И вот только узкий кружок этих тщательно отобранных людей, на каждого из которых можно было положиться как на каменную гору, только узкий кружок допускался в эти забронированные, наглухо запертые покои Куманиной.
И все-таки 2 ноября 1923 года, когда сын Куманиной, пообедав в студенческой столовой (он не любил великосветского тона родительской квартиры), пришел домой около пяти часов вечера, чтобы отдохнуть и вечерком еще, может быть, немного заняться, и позвонил в электрический звонок, ему никто не открыл. Он знал, что сегодня домработница выходная. Она всегда работала по воскресеньям, потому что в воскресенье и отец обедал дома да часто заходили и члены избранного аристократического кружка, некоторым из которых, к сожалению, пришлось пойти на советскую службу.
Итак, за воскресенье работница получала выходной в какой-нибудь удобный обеим сторонам день недели.

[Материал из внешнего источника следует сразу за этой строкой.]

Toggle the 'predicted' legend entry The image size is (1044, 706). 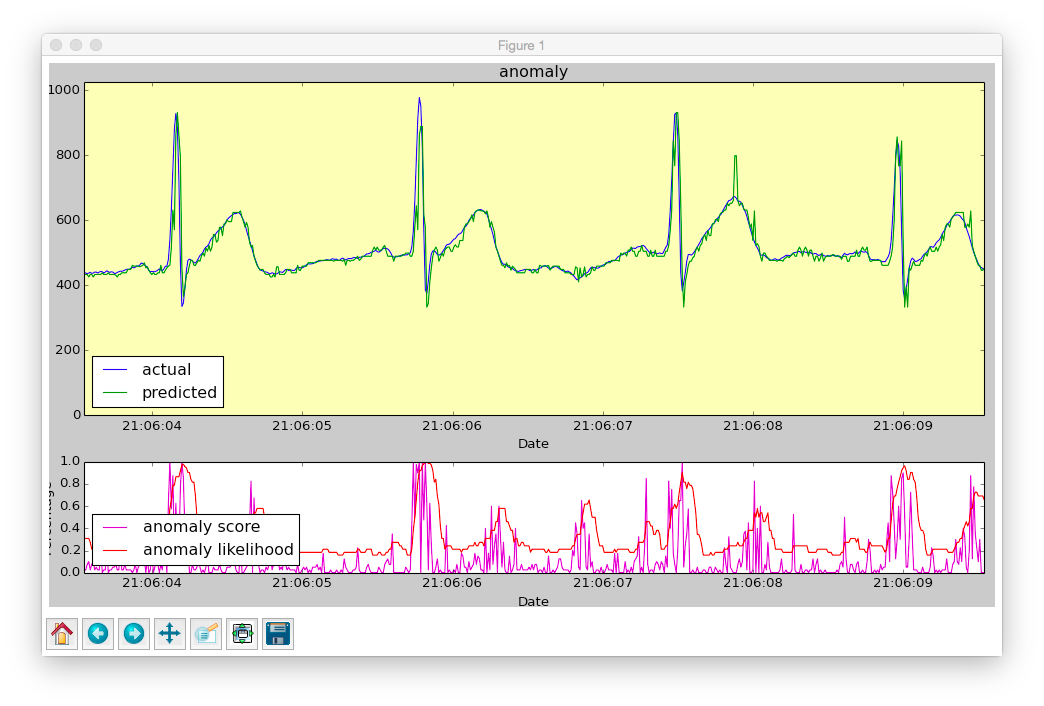(180, 392)
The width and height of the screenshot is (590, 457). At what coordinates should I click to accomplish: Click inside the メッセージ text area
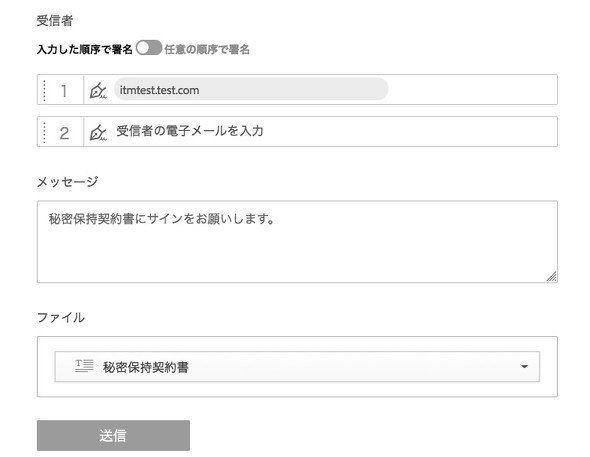[x=297, y=241]
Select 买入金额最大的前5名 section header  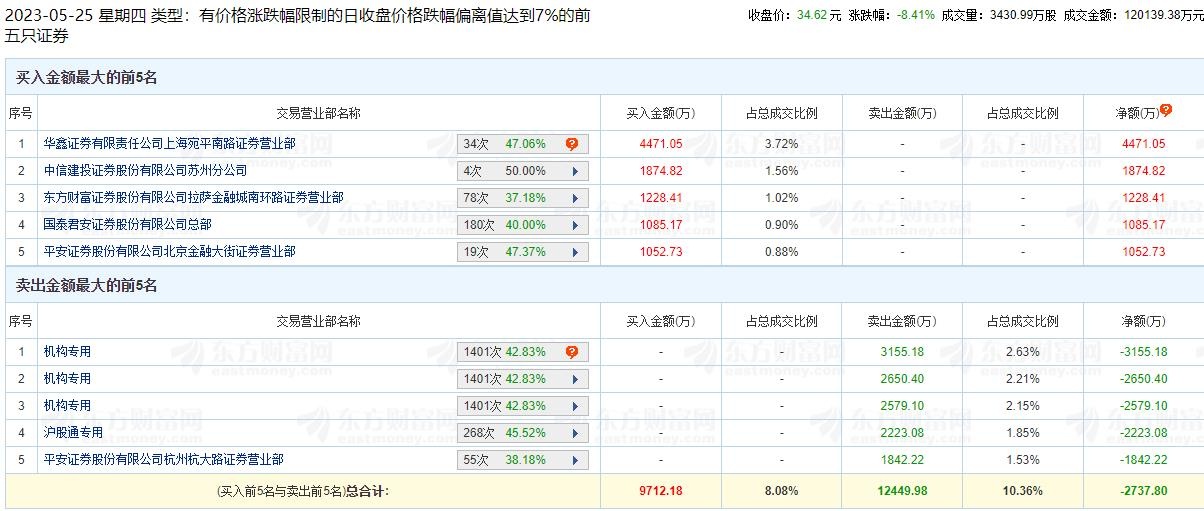[x=86, y=78]
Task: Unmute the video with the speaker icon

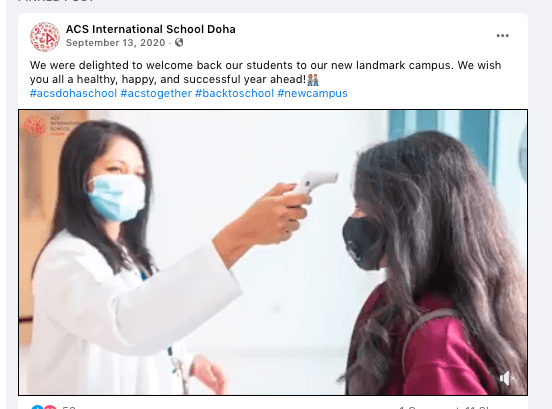Action: pos(507,378)
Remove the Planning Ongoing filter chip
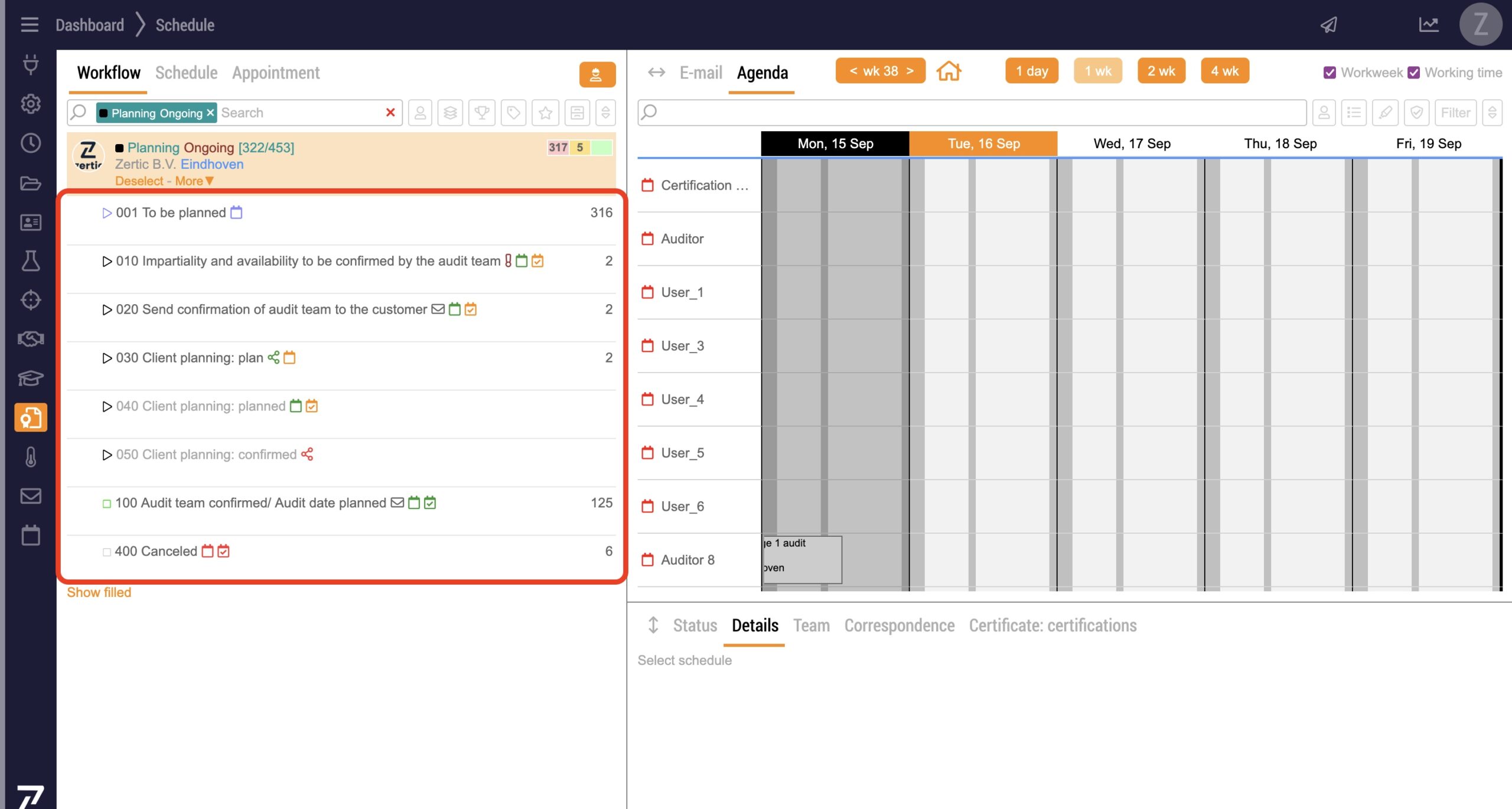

Именно сегодня она была выходная. Но мать должна была быть дома. Она почти никогда и никуда не выходила. Молодой Куманин, чертыхаясь, вытащил из кармана целый набор ключей, которые он должен был всегда носить с собой. Ключей было столько же, сколько замков, и каждый ключ поворачивался медленно и тяжело. Открыть эту бронированную квартиру было очень не просто. Все-таки наконец все замки были отперты. Куманин открыл дверь, вошел и сразу понял, что квартира ограблена. В толстой кирпичной стене, отделявшей переднюю от соседней квартиры, был тайник, запертый стальной дверцей и оклеенный снаружи обоями. Этот тайник был взломан, очевидно топором или ломом, потому что замок был весь перекорежен, стальная дверца оставлена открытой настежь, а все ценное из тайника вынуто. Он прошел по квартире и всюду видел такие же следы разрушения. Некоторые тайники он знал и раньше, а о некоторых узнал только сейчас, когда они были открыты и опустошены. Войдя в столовую, он увидел труп фокстерьера. Собаке проломили голову топором или ломом, может быть тем же самым, которым вскрывали стальные дверцы. Матери не было нигде. Невозможно было понять, как же она впустила каких-то чужих людей, когда всегда с такими колебаниями открывала дверь даже знакомым.